DIRECTIONS FOR THIS TASK: The lines to return are those below that contain the word "will".

Stored data entries
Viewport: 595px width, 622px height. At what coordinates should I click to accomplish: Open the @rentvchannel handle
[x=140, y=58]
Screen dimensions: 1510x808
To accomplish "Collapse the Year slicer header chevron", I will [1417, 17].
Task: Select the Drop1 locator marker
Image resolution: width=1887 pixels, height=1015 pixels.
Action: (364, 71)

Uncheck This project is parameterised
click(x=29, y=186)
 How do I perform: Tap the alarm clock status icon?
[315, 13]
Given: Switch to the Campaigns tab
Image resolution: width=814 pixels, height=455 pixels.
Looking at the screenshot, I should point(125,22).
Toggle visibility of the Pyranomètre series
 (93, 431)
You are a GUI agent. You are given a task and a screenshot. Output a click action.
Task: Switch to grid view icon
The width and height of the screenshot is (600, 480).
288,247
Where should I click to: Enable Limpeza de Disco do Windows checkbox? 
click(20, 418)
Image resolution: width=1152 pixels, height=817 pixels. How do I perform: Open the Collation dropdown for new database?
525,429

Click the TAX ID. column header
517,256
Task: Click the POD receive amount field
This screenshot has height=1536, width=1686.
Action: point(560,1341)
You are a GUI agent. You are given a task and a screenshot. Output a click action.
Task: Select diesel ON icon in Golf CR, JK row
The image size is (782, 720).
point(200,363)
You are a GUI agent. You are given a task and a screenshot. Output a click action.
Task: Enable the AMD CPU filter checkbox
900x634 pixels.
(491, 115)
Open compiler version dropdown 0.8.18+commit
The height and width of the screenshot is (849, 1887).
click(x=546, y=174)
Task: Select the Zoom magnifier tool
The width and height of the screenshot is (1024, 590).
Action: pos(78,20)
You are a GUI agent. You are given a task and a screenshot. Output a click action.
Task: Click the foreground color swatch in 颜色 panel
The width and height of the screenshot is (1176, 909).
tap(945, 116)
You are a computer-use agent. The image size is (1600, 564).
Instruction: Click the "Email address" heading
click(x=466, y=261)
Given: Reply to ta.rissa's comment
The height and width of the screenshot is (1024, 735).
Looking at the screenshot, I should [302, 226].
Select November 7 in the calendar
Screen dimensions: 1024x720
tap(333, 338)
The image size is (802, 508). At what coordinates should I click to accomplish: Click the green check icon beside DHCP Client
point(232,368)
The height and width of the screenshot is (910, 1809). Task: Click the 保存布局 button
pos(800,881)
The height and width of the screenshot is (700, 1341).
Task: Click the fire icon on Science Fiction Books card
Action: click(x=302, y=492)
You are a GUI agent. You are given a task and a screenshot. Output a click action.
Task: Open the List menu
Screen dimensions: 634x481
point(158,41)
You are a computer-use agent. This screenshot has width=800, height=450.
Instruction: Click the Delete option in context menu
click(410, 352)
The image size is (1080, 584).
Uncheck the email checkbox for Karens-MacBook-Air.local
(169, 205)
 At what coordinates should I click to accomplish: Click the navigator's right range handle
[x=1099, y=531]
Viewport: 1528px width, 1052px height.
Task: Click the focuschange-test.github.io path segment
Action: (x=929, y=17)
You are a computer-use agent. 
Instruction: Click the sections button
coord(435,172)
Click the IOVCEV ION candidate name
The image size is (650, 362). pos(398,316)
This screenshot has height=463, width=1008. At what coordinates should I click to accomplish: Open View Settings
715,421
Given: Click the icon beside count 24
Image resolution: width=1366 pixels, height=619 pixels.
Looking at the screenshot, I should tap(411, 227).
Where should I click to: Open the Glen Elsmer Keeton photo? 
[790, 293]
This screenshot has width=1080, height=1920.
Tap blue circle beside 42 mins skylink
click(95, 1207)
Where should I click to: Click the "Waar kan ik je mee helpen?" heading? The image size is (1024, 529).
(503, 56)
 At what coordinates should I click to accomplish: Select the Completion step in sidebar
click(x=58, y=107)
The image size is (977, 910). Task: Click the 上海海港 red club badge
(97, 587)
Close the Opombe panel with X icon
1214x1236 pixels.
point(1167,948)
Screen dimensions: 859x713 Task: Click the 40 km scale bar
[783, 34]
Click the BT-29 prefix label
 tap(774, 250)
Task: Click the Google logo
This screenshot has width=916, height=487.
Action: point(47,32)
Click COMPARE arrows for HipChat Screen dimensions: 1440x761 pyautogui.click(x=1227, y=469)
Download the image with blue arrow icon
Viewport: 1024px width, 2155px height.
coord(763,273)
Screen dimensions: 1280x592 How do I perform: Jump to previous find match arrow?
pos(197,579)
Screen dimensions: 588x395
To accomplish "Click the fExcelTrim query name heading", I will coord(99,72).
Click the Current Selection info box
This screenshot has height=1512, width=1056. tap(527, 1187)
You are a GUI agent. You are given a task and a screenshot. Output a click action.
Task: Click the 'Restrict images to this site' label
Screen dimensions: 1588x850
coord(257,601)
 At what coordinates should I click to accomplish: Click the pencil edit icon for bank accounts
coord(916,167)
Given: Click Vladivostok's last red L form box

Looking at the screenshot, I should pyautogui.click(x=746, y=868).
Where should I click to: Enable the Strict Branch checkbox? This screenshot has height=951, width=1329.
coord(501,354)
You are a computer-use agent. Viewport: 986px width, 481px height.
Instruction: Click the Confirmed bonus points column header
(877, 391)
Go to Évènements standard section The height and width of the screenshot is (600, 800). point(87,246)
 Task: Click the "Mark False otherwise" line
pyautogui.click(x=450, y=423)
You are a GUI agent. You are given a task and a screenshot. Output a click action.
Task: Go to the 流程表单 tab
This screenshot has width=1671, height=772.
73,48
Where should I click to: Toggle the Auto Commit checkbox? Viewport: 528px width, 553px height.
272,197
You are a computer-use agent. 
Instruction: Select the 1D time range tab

SOLVED PROBLEM:
To accomplish "Collapse the Year slicer header chevron", I will [1417, 17].
To accomplish "Click the fExcelTrim query name heading", I will coord(99,72).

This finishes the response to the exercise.